* **Work item**
The entire set of lines below should be copied exactly.

Pixel coordinate grounding data
=-=-=
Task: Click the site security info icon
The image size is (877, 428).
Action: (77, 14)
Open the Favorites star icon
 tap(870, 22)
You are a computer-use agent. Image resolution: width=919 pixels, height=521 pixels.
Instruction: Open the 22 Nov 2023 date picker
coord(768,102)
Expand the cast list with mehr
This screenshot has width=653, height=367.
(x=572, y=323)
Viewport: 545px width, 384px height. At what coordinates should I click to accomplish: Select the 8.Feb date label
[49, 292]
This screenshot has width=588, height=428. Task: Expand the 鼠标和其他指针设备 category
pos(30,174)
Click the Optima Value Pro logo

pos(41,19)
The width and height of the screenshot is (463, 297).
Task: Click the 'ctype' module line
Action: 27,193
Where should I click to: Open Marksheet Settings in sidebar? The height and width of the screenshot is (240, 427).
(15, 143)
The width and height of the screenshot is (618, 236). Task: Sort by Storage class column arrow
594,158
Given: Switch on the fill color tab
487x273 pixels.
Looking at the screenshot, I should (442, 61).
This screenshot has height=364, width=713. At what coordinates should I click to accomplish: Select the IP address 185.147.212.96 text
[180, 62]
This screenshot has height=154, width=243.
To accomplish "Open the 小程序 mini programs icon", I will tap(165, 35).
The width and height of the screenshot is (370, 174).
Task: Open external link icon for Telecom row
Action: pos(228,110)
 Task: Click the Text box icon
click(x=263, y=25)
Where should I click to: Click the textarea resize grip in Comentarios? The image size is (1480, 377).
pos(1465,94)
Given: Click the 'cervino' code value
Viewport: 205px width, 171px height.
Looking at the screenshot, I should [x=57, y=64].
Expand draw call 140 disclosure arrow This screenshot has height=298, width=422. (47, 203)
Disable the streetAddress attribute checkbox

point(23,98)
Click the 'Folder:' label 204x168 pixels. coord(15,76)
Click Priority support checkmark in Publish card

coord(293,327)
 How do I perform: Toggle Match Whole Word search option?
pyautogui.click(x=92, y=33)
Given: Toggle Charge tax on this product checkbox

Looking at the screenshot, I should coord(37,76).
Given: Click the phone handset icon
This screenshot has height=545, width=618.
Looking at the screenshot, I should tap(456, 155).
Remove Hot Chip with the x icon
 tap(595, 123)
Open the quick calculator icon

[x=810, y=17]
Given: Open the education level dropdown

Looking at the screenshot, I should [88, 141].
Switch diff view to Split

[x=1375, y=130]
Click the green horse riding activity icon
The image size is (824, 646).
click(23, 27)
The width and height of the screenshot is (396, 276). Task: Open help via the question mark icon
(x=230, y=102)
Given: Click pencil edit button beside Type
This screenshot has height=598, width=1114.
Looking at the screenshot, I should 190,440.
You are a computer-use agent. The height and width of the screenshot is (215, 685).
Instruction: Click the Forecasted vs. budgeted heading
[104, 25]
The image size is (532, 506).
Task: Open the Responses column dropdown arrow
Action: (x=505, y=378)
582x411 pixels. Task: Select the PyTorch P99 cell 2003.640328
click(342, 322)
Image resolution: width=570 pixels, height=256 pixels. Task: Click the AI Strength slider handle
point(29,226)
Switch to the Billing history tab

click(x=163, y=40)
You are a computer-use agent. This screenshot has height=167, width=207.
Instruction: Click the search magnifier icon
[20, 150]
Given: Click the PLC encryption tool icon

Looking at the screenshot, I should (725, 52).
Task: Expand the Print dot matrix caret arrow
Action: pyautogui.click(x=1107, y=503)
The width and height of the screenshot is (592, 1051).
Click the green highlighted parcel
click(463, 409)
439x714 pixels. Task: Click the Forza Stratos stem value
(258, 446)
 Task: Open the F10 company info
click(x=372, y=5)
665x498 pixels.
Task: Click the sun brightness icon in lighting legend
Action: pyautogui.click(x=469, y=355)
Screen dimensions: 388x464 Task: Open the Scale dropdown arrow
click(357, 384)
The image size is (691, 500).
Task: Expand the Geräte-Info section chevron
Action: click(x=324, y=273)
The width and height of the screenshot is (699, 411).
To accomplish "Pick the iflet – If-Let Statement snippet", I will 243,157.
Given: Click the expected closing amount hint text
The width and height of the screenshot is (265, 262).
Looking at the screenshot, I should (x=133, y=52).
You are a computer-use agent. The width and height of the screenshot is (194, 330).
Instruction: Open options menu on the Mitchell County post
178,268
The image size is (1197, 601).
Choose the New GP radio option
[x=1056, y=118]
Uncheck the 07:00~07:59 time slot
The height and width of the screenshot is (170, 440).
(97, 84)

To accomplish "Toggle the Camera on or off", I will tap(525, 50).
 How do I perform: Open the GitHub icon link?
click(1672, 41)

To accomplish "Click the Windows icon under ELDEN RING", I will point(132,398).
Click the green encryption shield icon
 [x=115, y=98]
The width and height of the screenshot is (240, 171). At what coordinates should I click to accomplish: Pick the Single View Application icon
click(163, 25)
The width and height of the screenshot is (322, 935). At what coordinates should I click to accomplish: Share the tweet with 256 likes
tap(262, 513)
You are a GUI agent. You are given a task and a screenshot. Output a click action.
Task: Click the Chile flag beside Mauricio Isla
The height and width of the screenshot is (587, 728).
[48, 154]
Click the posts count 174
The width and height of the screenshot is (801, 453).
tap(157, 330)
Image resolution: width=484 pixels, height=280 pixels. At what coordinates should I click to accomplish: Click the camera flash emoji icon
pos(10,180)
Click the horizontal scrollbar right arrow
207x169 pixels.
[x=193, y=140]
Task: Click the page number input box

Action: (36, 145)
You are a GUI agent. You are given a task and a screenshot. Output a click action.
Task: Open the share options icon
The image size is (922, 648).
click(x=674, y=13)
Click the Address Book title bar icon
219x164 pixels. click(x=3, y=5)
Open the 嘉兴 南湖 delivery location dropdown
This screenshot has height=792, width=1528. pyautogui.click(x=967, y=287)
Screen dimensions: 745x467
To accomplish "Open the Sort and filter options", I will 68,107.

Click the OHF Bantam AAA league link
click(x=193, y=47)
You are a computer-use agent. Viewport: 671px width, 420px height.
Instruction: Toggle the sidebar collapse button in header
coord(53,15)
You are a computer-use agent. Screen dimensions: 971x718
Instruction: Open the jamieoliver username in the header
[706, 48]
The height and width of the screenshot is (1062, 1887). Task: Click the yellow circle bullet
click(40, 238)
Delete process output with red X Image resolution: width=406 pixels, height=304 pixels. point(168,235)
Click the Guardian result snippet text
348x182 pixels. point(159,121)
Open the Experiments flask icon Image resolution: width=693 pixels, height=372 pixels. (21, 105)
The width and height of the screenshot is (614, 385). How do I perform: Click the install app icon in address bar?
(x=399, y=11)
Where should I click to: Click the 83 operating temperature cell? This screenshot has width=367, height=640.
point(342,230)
=-=-=
* **Response box**
Task: Click the site security info icon
The image size is (877, 428).
Action: (77, 14)
Open the Favorites star icon
 tap(870, 22)
You are a computer-use agent. Image resolution: width=919 pixels, height=521 pixels.
Instruction: Open the 22 Nov 2023 date picker
coord(768,102)
Expand the cast list with mehr
This screenshot has width=653, height=367.
(x=572, y=323)
Viewport: 545px width, 384px height. At what coordinates should I click to accomplish: Select the 8.Feb date label
[49, 292]
This screenshot has width=588, height=428. Task: Expand the 鼠标和其他指针设备 category
pos(30,174)
Click the Optima Value Pro logo

pos(41,19)
The width and height of the screenshot is (463, 297).
Task: Click the 'ctype' module line
Action: 27,193
Where should I click to: Open Marksheet Settings in sidebar? The height and width of the screenshot is (240, 427).
(15, 143)
The width and height of the screenshot is (618, 236). Task: Sort by Storage class column arrow
594,158
Given: Switch on the fill color tab
487x273 pixels.
Looking at the screenshot, I should (442, 61).
This screenshot has height=364, width=713. At what coordinates should I click to accomplish: Select the IP address 185.147.212.96 text
[180, 62]
This screenshot has height=154, width=243.
To accomplish "Open the 小程序 mini programs icon", I will tap(165, 35).
The width and height of the screenshot is (370, 174).
Task: Open external link icon for Telecom row
Action: pos(228,110)
 Task: Click the Text box icon
click(x=263, y=25)
Where should I click to: Click the textarea resize grip in Comentarios? The image size is (1480, 377).
pos(1465,94)
Given: Click the 'cervino' code value
Viewport: 205px width, 171px height.
Looking at the screenshot, I should [x=57, y=64].
Expand draw call 140 disclosure arrow This screenshot has height=298, width=422. (47, 203)
Disable the streetAddress attribute checkbox

point(23,98)
Click the 'Folder:' label 204x168 pixels. coord(15,76)
Click Priority support checkmark in Publish card

coord(293,327)
 How do I perform: Toggle Match Whole Word search option?
pyautogui.click(x=92, y=33)
Given: Toggle Charge tax on this product checkbox

Looking at the screenshot, I should coord(37,76).
Given: Click the phone handset icon
This screenshot has height=545, width=618.
Looking at the screenshot, I should tap(456, 155).
Remove Hot Chip with the x icon
 tap(595, 123)
Open the quick calculator icon

[x=810, y=17]
Given: Open the education level dropdown

Looking at the screenshot, I should [88, 141].
Switch diff view to Split

[x=1375, y=130]
Click the green horse riding activity icon
The image size is (824, 646).
click(23, 27)
The width and height of the screenshot is (396, 276). Task: Open help via the question mark icon
(x=230, y=102)
Given: Click pencil edit button beside Type
This screenshot has height=598, width=1114.
Looking at the screenshot, I should 190,440.
You are a computer-use agent. The height and width of the screenshot is (215, 685).
Instruction: Click the Forecasted vs. budgeted heading
[104, 25]
The image size is (532, 506).
Task: Open the Responses column dropdown arrow
Action: (x=505, y=378)
582x411 pixels. Task: Select the PyTorch P99 cell 2003.640328
click(342, 322)
Image resolution: width=570 pixels, height=256 pixels. Task: Click the AI Strength slider handle
point(29,226)
Switch to the Billing history tab

click(x=163, y=40)
You are a computer-use agent. This screenshot has height=167, width=207.
Instruction: Click the search magnifier icon
[20, 150]
Given: Click the PLC encryption tool icon

Looking at the screenshot, I should (725, 52).
Task: Expand the Print dot matrix caret arrow
Action: pyautogui.click(x=1107, y=503)
The width and height of the screenshot is (592, 1051).
Click the green highlighted parcel
click(463, 409)
439x714 pixels. Task: Click the Forza Stratos stem value
(258, 446)
 Task: Open the F10 company info
click(x=372, y=5)
665x498 pixels.
Task: Click the sun brightness icon in lighting legend
Action: pyautogui.click(x=469, y=355)
Screen dimensions: 388x464 Task: Open the Scale dropdown arrow
click(357, 384)
The image size is (691, 500).
Task: Expand the Geräte-Info section chevron
Action: click(x=324, y=273)
The width and height of the screenshot is (699, 411).
To accomplish "Pick the iflet – If-Let Statement snippet", I will 243,157.
Given: Click the expected closing amount hint text
The width and height of the screenshot is (265, 262).
Looking at the screenshot, I should (x=133, y=52).
You are a computer-use agent. The width and height of the screenshot is (194, 330).
Instruction: Open options menu on the Mitchell County post
178,268
The image size is (1197, 601).
Choose the New GP radio option
[x=1056, y=118]
Uncheck the 07:00~07:59 time slot
The height and width of the screenshot is (170, 440).
(97, 84)

To accomplish "Toggle the Camera on or off", I will tap(525, 50).
 How do I perform: Open the GitHub icon link?
click(1672, 41)

To accomplish "Click the Windows icon under ELDEN RING", I will point(132,398).
Click the green encryption shield icon
 [x=115, y=98]
The width and height of the screenshot is (240, 171). At what coordinates should I click to accomplish: Pick the Single View Application icon
click(163, 25)
The width and height of the screenshot is (322, 935). At what coordinates should I click to accomplish: Share the tweet with 256 likes
tap(262, 513)
You are a GUI agent. You are given a task and a screenshot. Output a click action.
Task: Click the Chile flag beside Mauricio Isla
The height and width of the screenshot is (587, 728).
[48, 154]
Click the posts count 174
The width and height of the screenshot is (801, 453).
tap(157, 330)
Image resolution: width=484 pixels, height=280 pixels. At what coordinates should I click to accomplish: Click the camera flash emoji icon
pos(10,180)
Click the horizontal scrollbar right arrow
207x169 pixels.
[x=193, y=140]
Task: Click the page number input box

Action: (36, 145)
You are a GUI agent. You are given a task and a screenshot. Output a click action.
Task: Open the share options icon
The image size is (922, 648).
click(x=674, y=13)
Click the Address Book title bar icon
219x164 pixels. click(x=3, y=5)
Open the 嘉兴 南湖 delivery location dropdown
This screenshot has height=792, width=1528. pyautogui.click(x=967, y=287)
Screen dimensions: 745x467
To accomplish "Open the Sort and filter options", I will 68,107.

Click the OHF Bantam AAA league link
click(x=193, y=47)
You are a computer-use agent. Viewport: 671px width, 420px height.
Instruction: Toggle the sidebar collapse button in header
coord(53,15)
You are a computer-use agent. Screen dimensions: 971x718
Instruction: Open the jamieoliver username in the header
[706, 48]
The height and width of the screenshot is (1062, 1887). Task: Click the yellow circle bullet
click(40, 238)
Delete process output with red X Image resolution: width=406 pixels, height=304 pixels. point(168,235)
Click the Guardian result snippet text
348x182 pixels. point(159,121)
Open the Experiments flask icon Image resolution: width=693 pixels, height=372 pixels. (21, 105)
The width and height of the screenshot is (614, 385). How do I perform: Click the install app icon in address bar?
(x=399, y=11)
Where should I click to: Click the 83 operating temperature cell? This screenshot has width=367, height=640.
point(342,230)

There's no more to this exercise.